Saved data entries
=======
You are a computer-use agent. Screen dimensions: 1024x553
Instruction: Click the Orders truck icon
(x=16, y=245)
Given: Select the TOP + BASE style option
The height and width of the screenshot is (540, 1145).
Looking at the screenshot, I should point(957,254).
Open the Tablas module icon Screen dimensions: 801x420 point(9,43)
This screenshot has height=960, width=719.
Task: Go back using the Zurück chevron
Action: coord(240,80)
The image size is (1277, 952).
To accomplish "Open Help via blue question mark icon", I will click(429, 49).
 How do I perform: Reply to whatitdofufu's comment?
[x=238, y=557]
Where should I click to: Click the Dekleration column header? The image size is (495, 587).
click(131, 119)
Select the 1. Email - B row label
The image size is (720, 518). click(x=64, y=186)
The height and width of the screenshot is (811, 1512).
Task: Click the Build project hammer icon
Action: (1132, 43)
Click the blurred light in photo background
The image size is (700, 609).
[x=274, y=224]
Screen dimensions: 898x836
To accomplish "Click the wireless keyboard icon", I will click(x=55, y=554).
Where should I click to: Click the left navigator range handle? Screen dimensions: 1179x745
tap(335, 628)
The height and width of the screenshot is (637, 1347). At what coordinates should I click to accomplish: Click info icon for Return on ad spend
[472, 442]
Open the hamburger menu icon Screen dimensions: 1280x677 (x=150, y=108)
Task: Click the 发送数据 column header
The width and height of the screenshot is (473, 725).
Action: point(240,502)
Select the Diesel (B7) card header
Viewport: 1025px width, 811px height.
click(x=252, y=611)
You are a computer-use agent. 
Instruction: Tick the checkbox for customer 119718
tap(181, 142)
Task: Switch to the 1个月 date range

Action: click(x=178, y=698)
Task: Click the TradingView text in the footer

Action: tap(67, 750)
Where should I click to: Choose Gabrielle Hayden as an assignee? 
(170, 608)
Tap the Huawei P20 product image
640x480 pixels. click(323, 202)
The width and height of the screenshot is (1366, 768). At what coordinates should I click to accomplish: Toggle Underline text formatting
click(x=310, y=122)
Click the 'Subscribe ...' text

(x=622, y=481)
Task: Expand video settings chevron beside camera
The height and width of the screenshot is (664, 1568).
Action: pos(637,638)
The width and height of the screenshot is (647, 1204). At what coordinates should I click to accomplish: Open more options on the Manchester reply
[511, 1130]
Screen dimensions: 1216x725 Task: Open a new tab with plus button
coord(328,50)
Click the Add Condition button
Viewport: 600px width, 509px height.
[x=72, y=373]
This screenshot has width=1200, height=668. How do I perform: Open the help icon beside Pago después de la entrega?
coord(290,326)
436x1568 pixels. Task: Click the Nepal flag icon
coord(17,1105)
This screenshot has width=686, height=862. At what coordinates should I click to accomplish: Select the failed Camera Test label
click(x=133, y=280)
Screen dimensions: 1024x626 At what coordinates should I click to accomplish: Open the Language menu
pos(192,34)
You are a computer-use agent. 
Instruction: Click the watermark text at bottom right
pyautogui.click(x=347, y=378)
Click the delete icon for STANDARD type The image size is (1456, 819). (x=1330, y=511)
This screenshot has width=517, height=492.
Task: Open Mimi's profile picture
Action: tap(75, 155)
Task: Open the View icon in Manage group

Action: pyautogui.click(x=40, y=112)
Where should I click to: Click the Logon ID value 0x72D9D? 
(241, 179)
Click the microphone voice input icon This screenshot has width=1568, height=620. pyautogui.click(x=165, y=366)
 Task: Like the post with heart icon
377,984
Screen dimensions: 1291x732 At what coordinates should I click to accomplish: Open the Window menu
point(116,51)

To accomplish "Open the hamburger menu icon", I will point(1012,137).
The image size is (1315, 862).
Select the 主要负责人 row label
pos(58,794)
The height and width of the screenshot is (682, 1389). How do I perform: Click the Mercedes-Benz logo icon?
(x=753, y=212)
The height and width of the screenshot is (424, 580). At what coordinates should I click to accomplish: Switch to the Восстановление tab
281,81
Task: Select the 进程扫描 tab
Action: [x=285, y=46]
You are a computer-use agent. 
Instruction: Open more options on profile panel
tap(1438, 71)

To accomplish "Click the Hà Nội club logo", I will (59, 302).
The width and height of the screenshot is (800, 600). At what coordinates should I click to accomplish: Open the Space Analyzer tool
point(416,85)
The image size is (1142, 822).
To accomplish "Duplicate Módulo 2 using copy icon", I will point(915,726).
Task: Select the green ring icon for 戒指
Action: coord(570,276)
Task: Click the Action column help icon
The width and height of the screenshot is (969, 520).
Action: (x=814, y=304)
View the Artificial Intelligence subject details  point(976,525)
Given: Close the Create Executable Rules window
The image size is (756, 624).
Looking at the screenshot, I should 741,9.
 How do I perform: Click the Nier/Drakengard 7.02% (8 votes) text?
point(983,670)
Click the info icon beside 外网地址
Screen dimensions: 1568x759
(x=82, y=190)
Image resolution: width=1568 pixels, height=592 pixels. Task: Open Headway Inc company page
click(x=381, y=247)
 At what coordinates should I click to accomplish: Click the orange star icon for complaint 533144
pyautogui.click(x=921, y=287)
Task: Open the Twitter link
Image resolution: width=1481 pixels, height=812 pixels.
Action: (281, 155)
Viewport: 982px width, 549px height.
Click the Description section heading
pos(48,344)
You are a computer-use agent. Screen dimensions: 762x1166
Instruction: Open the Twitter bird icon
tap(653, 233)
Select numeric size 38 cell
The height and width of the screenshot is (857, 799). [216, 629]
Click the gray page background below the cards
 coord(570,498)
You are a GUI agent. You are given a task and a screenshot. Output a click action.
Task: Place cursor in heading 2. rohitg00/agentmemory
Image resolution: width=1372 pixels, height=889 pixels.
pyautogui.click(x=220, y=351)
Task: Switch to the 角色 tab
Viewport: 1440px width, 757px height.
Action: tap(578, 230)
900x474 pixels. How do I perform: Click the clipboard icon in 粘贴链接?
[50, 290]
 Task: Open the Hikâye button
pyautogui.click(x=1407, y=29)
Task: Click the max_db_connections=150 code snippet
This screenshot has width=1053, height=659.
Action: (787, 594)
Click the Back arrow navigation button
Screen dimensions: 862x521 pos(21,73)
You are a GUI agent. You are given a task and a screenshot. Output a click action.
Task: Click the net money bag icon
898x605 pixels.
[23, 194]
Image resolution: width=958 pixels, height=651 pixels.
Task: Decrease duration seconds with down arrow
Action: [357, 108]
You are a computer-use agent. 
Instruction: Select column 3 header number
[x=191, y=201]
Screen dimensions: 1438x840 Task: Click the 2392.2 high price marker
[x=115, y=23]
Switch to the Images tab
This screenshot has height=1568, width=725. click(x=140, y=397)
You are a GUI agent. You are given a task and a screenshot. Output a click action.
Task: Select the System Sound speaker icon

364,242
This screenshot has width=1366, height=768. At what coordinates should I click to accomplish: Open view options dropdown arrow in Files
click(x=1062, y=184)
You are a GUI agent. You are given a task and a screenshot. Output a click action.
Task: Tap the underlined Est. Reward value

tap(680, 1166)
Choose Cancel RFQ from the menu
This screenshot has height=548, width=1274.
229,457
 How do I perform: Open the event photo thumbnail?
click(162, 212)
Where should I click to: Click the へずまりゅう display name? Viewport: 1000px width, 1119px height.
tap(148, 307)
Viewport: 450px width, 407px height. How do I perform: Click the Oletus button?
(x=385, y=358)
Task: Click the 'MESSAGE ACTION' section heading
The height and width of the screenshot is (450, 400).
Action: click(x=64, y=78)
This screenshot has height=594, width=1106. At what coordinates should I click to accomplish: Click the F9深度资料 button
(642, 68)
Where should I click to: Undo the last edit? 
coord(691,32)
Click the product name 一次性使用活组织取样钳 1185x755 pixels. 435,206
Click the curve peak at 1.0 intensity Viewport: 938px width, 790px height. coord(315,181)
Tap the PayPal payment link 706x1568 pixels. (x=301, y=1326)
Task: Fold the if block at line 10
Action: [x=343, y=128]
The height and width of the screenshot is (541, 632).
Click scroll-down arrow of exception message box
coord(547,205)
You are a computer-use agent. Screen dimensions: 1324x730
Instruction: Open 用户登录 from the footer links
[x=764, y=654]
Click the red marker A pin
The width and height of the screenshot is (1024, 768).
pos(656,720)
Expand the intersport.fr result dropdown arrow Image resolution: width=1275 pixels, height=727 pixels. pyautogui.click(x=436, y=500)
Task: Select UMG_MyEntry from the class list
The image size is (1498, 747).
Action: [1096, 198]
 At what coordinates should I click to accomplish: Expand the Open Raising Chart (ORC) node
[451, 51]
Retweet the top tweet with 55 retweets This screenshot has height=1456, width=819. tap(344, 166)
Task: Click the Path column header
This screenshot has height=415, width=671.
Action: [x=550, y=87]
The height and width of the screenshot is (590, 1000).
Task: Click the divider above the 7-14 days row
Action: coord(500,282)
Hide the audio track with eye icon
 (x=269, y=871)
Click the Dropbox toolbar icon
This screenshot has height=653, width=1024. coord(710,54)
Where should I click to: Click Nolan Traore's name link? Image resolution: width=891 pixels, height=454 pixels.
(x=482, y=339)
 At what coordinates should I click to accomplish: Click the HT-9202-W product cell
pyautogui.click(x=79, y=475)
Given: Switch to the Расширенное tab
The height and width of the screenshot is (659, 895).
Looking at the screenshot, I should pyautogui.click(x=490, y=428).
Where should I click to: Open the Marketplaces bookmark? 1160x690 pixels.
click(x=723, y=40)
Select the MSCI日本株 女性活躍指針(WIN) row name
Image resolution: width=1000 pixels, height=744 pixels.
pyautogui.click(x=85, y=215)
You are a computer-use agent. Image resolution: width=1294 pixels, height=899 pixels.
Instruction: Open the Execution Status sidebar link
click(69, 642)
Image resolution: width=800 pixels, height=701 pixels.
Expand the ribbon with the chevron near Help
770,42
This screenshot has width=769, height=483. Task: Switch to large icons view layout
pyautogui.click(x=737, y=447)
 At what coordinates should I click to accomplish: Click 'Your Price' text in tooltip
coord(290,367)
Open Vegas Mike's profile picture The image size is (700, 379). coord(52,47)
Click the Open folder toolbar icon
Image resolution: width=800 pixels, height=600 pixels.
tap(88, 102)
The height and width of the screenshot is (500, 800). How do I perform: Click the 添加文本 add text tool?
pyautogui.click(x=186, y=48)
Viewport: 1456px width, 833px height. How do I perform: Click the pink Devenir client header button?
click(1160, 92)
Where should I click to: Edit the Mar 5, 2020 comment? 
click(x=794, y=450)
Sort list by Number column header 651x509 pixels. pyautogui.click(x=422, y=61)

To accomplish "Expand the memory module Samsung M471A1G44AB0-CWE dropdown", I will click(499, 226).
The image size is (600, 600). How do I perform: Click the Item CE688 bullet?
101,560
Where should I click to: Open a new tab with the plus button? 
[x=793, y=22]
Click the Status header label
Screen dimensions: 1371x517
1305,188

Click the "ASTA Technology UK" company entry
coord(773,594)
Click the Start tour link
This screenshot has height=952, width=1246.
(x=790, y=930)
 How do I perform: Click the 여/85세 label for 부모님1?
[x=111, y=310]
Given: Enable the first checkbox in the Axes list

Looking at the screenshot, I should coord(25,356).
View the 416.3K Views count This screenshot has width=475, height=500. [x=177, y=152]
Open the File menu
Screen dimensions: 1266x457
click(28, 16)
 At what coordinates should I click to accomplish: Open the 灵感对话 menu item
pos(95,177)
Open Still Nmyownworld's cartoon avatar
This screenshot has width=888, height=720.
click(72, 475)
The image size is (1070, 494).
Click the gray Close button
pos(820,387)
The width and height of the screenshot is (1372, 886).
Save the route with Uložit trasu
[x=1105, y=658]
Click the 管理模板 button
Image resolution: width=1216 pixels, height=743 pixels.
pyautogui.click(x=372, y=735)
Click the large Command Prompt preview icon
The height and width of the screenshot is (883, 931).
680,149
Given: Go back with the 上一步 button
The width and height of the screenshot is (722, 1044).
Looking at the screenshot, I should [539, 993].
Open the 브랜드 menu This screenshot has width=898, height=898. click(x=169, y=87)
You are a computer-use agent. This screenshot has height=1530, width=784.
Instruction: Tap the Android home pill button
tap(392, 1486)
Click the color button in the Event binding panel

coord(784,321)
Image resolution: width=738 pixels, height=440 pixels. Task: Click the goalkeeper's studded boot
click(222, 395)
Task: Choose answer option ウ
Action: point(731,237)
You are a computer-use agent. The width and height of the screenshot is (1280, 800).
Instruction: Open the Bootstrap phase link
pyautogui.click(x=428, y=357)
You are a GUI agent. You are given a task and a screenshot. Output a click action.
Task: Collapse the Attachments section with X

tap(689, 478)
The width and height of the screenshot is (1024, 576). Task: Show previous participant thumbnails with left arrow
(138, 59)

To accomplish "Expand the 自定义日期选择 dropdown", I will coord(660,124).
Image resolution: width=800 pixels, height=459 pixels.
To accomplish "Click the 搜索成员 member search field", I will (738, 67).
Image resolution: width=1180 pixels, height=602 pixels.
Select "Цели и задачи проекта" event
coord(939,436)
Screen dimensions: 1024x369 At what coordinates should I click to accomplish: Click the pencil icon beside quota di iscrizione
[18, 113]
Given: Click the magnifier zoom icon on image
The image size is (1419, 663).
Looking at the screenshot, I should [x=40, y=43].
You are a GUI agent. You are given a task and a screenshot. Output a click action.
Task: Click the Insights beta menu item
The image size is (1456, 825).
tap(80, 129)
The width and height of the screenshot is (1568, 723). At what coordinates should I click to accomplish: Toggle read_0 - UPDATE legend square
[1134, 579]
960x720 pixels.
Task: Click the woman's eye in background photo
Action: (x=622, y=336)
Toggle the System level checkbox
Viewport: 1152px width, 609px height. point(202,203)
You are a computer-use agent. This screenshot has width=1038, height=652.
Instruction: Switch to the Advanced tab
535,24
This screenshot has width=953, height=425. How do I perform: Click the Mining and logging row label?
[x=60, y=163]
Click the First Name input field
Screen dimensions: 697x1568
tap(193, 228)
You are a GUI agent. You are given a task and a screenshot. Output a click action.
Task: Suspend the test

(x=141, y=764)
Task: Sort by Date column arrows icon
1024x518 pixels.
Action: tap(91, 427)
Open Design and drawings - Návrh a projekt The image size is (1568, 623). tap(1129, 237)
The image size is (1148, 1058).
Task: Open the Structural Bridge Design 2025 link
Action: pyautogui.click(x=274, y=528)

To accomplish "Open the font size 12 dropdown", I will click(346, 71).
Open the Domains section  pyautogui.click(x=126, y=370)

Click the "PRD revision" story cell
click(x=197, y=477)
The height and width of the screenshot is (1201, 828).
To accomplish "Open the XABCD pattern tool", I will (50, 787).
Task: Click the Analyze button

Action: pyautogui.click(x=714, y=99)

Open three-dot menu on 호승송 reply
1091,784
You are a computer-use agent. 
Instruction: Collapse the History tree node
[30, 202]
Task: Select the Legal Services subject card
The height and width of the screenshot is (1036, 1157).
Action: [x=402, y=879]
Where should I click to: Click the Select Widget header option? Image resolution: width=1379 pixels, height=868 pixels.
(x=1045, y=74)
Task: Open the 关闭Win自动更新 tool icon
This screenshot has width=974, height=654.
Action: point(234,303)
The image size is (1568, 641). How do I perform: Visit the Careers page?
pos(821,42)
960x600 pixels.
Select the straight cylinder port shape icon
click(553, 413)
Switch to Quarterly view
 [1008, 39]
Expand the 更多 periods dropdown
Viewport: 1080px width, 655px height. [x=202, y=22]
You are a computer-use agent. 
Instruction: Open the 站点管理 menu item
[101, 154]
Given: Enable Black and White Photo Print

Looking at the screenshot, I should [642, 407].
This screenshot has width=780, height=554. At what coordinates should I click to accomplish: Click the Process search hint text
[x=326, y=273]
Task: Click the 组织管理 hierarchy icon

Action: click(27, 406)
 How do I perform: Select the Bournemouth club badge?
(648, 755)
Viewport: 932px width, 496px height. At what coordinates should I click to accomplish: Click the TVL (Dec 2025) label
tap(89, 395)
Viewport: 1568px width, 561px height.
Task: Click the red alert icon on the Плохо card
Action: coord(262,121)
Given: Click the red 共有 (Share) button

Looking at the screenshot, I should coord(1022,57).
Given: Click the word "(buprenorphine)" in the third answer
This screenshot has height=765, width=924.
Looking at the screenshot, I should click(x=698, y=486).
=======
**Problem to work on**
Where a line above contains the string "Sort", copy that line.

**Answer space**
Sort list by Number column header 651x509 pixels. pyautogui.click(x=422, y=61)
Task: Sort by Date column arrows icon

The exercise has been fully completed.